Rebol Programming/Advanced/Interpreter

Author: Ladislav Mecir

Interpretation phases edit

The interpretation of Rebol source code (a text contained in a text file, a text contained in a Rebol string, a text typed in from the keyboard, etc.), consists from three basic steps:

  1. make phase
  2. load phase
  3. do phase

MAKE phase edit

In this phase the make function creates a Rebol block.

The created block is filled by make to refer to the Rebol values received by parsing the supplied source text according to the rules for the corresponding Rebol datatypes.

All words (i.e. all values of any-word! datatype) referenced by the new block are unbound, i.e. they have no context information. For more details on contexts see Bindology essay.

LOAD phase edit

In this phase the load function extends the global context to contain all words (values of the any-word! datatype) referenced by the block made in the previous phase, with the exception of refinements.

All words (except for refinements) in the created blocks are replaced by their global context counterparts.

That is why all words contained in a load result block are global words (except for the refinements, as was stated above).

DO phase edit

For the do function is immaterial whether the interpreted block is a result of the previous phase or a result of any other operation. This model describes the behaviour of the do function processing Rebol blocks and parens in all situations.

The do function processes the values contained in the interpreted block one by one in a way we call implicit evaluation.

Simple implicit evaluation edit

For some values, the result of implicit evaluation is the encountered value itself.

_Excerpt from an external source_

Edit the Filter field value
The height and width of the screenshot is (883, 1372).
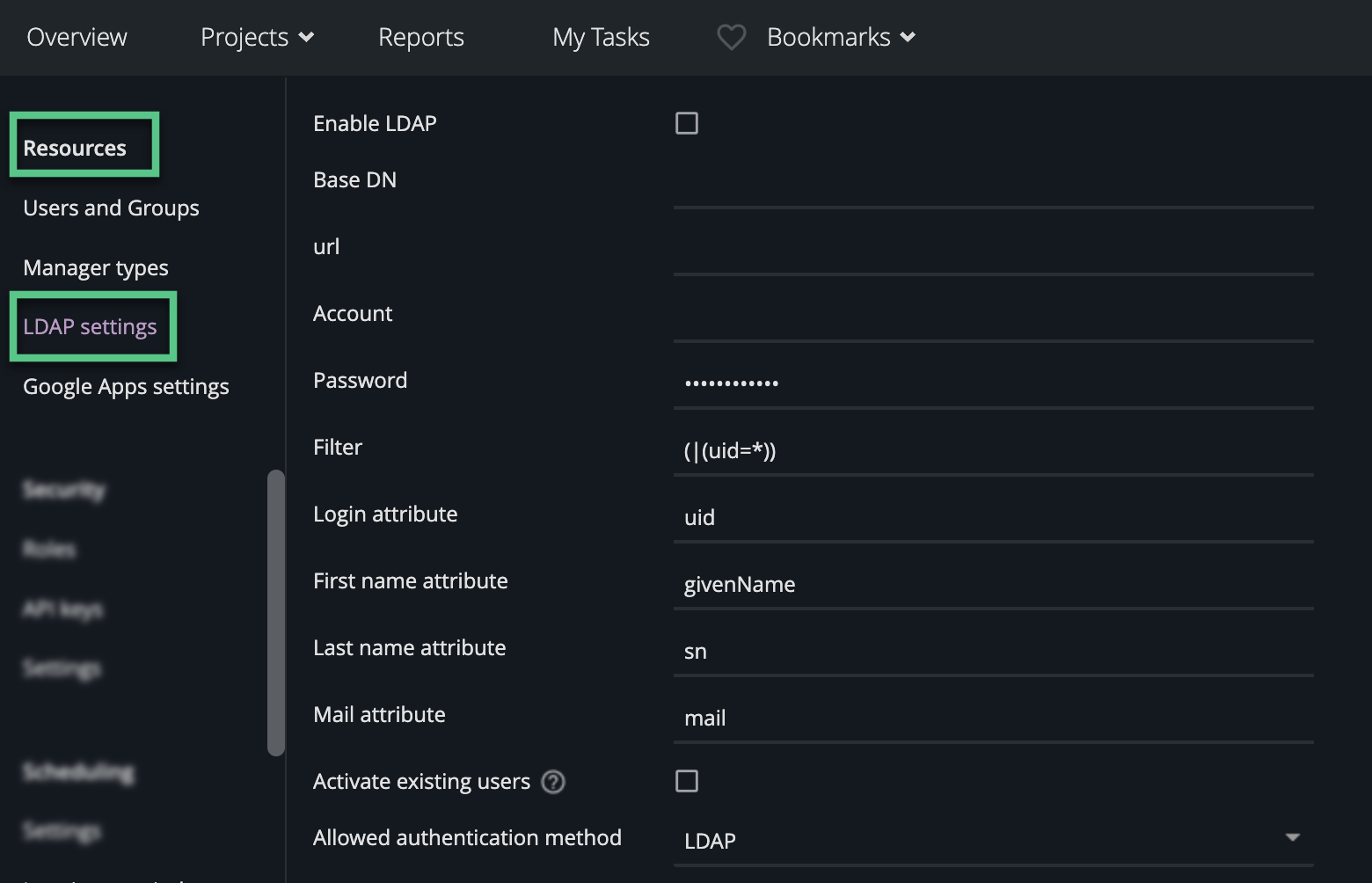click(x=992, y=450)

Examples are integral values, decimal values, characters, strings and blocks.

Implicit evaluation of parens edit

As opposed to blocks that implicitly evaluate to themselves, parens, when encountered in an interpreted block, are interpreted further in the same way as the do function interprets blocks.

Implicit evaluation of functions edit

When any-function! datype values are encountered, it is necessary to collect their arguments and supply them to the evaluated functions.

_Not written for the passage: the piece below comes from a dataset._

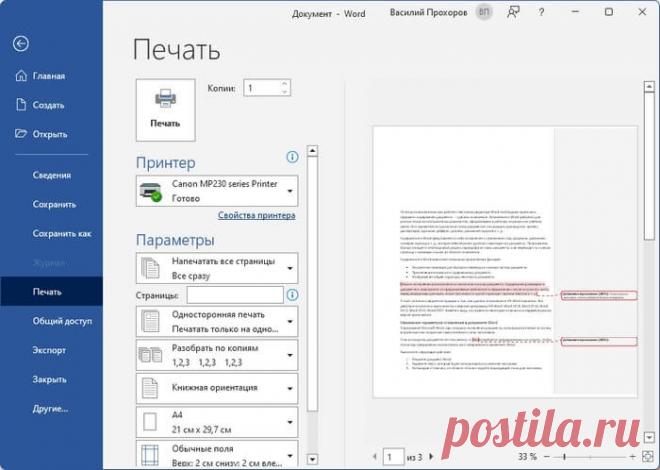
Task: Click the info icon next to Принтер
Action: tap(292, 157)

Specifically, if the do function is evaluated, it evaluates its argument in a way that we call explicit evaluation. In particular, if the argument is a block, the do function interprets it recursively as described in the "DO phase" section. Therefore, for a block, the explicit evaluation differs from the implicit evaluation. This is what makes Rebol special.

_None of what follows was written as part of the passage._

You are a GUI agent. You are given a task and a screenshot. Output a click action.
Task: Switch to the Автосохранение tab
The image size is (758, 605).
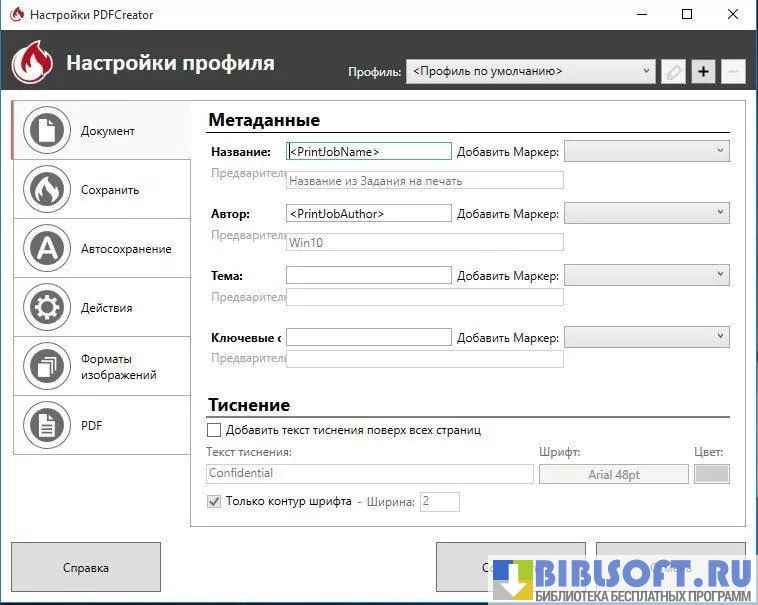126,249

Implicit evaluation of words edit

When the implicitly evaluated value is a word having the word! datatype, it is treated as a variable and the value of the variable is looked up and treated depending on its datatype. We call this indirect implicit evaluation.

There is also an indirect explicit evaluation, which happens if a word or a path is supplied as an argument to the do function.

The result of the interpretation edit

When the do function finishes the implicit evaluation of all values contained in the block, the last obtained value becomes the result of the interpretation of the block.

Exception: if the do function obtains an error! datatype value and the value isn't used as an argument to a function accepting error values, the interpreter causes the error.

In my opinion, this exception is unnecessary and can be painlessly avoided in the future versions of the interpreter.

Simulation (simple Rebol interpreter written in Rebol) edit

The simulation function below is a simple interpreter able to interpret one line of text you input from the keyboard.

  simulation: func [/local input-line created-block loaded-block] [
      ; step #0, INPUT
      input-line: ask ">> "
      ; step #1, MAKE
      created-block: make block! input-line
      ; step #2, LOAD
      loaded-block: load created-block
      ; step #3, DO
      do loaded-block
      ; done
  ]

It illustrates the description written above.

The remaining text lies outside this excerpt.